Background. One established model to induce hepatic preneoplasia (HP) (DEN 150) uses diethylnitrosamine (DEN) as initiator agent and 2-acetylaminofluorene (2-AAF) as a promoter drug. In addition, both chemicals cause liver cholestasis and fibrosis. Aim. We compared DEN 150 model with another adapted by us, DEN 200 to simplify the first one and to evaluate the effectiveness of both treatments to induce HP in rats.
Material and methods. Male Wistar rats were divided in 3 groups: controls; DEN 150 (rats received 2 doses of DEN, 150 mg/kg body weight, 2 weeks apart, and then 2-AAF, 20 mg/kg body weight, 4 doses per week during 3 weeks); and DEN 200 (rats received a single dose of DEN 200 mg/kg body weight, and 2 weeks apart 2-AAF, 20 mg/kg body weight, 2 doses per week during 3 weeks). Four hepatic enzymes, prothrombin time percentage, the number of bile ductules, total collagen amount, the number of altered hepatic foci (AHF) per liver and the percentage of liver occupied by foci were analyzed.

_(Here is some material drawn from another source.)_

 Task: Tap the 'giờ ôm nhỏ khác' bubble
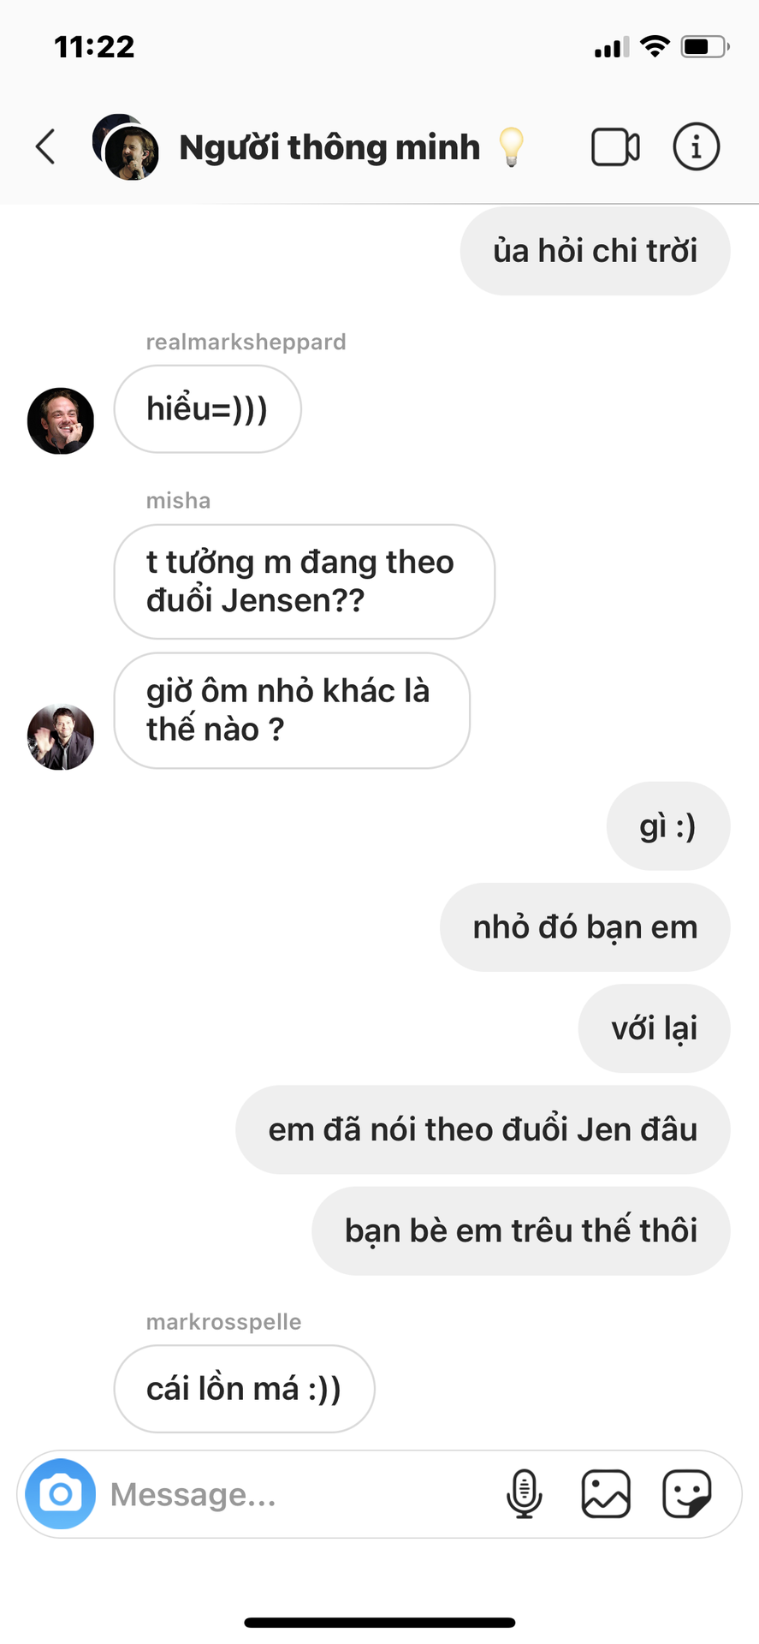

Results. There were no differences in the number of AHF per liver between treated groups. Rats from DEN 200 group showed a significant diminution in the volume of liver occupied by foci. DEN 200 group had no fibrosis and better hemostatic conditions than DEN 150 group. Both groups developed cholestasis. Conclusion. In conclusion, both protocols are good alternatives to induce HP in rats and the new protocol proposed is an effective and a simple methodology to provide subclinic states of liver cancer.
Several models in rat liver have been developed to study multistage carcinogenesis, including the Solt-Farber resistant hepatocyte model. The system consists of a single dose of the genotoxic carcinogen diethylnitrosamine (DEN), short-term dietary exposure to 2-acetylaminofluorene (2-AAF), sufficient to suppress the growth of virtually all normal hepatocytes, and partial hepatectomy (PH) to trigger the growth of DEN-altered hepatocytes not suppressed by 2-AAF.1 DEN produces DNA base modifications and DNA strand-breaks that conduct to altered (initiated) cells containing an irreversible genetic change.2 The subsequent stage of promotion involves the selective clonal expansion of these initiated cells into foci of altered hepatocytes (AHF).3
Alvarez, et al. developed a 2-phase model (initiation-promotion) of rat liver preneoplasia based on Solt-Farber model in which PH was eliminated. Authors used two necrogenic doses of DEN two weeks apart and four doses per week of 2-AAF by gavage during three weeks. Necrogenic doses of DEN cause massive hepatic necrosis followed by regeneration and would be expected to cause not only increased gene expression related to regeneration but also increased expression related to oncogene mutation.4 In this model, AHFs emerge in livers of treated rats at the end of the six-week treatment. This two-stage or initiation-promotion model mimics the latent period of human hepatocarcinogenesis and is considered a useful tool to study molecular mechanisms occurring during the early stages of liver cancer.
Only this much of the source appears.